PARTS AND ADVICE FOR YOUR 'OLDEN GOLDIE'
An online source dedicated to Honda's amazing four cylinder Goldwings!
GL1000 K0 Swing Arm Modification
WinGovations Copyright 2010
J G Evans
1975 1976 1977 1978 1979 1980 GoldWing 1981 1982 1983 1984 1985 1986 1987
The first of the GL1000s (1975 and some in 1976) suffered from a wear problem of the sliding spline joint or coupling at the final drive and the drive shaft. There was no external means of greasing this joint and, unless the owner was concientious enough to take off the final drive and re-grease the splines occasionally, this meant severe wear would occurr with occassional total failure!.

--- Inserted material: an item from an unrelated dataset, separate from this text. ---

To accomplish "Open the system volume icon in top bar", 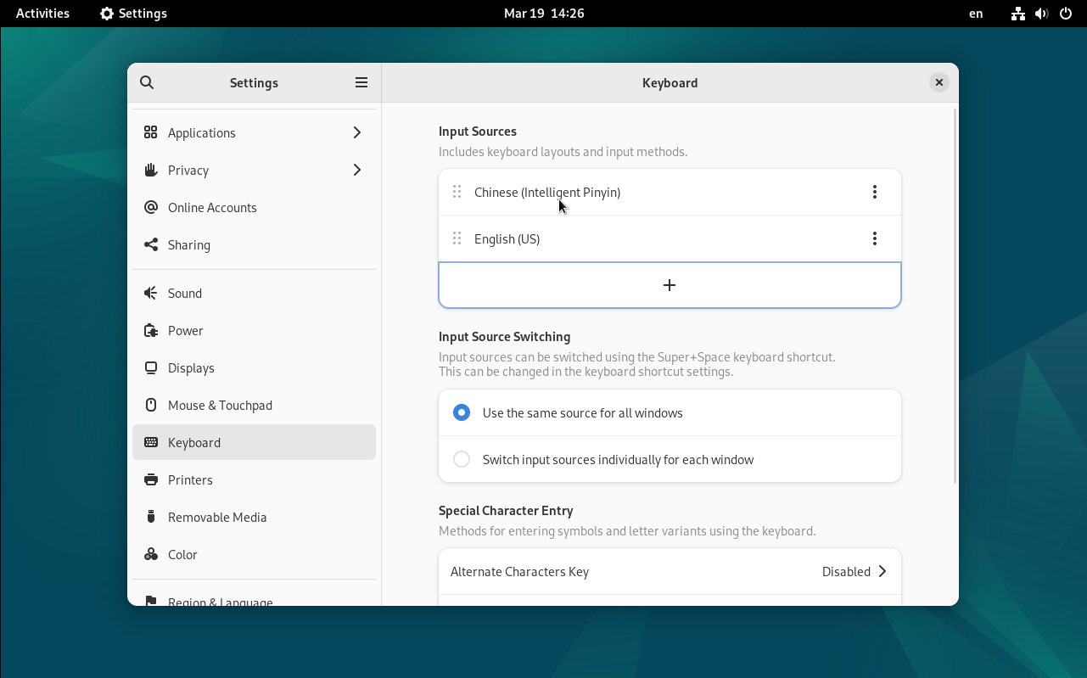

Here area couple of pictures to illustrate what can happen.
Note the complete lack of any lubricant and the wear on both sets of splines. This drive would have failed completely in fairly short order had the owner not investigated a 'clunking noise' coming from the drive line.
At first thought to be the universal joint failing ( common on the early 1000s), when he pulled off the final drive it revealed this horror.

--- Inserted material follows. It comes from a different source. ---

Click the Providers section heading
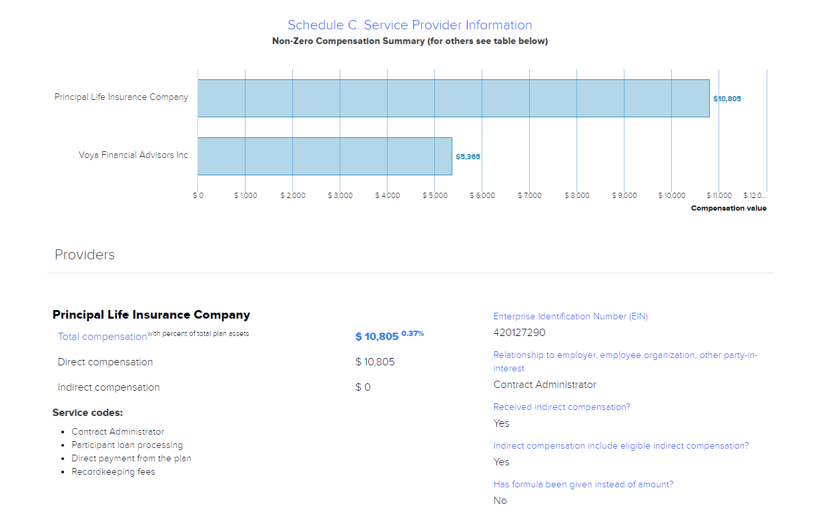The width and height of the screenshot is (836, 512). pyautogui.click(x=85, y=255)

As you can see from the last picture, no way of getting grease to the joint. Honda reacted quickly to rectify this by providing a grease zerk / nipple on the end of the swing arm directed at the joint, and a large grease seal to stop the grease migrating away from the joint into the swing arm.
Early arm on the left, later one in the two right pictures. Old style swing arm could be changed for a later one, but the modification is relatively simple.
The only problem could be the aquisition of the seal 91267-371-003. Discontinued by Honda, they are sometimes very difficult to find, but NOS turns up fairly regularly at vintage part dealers.
Here you can see the way the grease seal fits aroung the coupling, keeping the grease in and preventing it from disappearing into the swing arm. If you are doing this mod and having difficulty finding one, contact me as I have a wide range of dealers all over the world to call on and sometimes have these in stock myself. The diagram shows how the grease gets through the seal to the sliding spline area.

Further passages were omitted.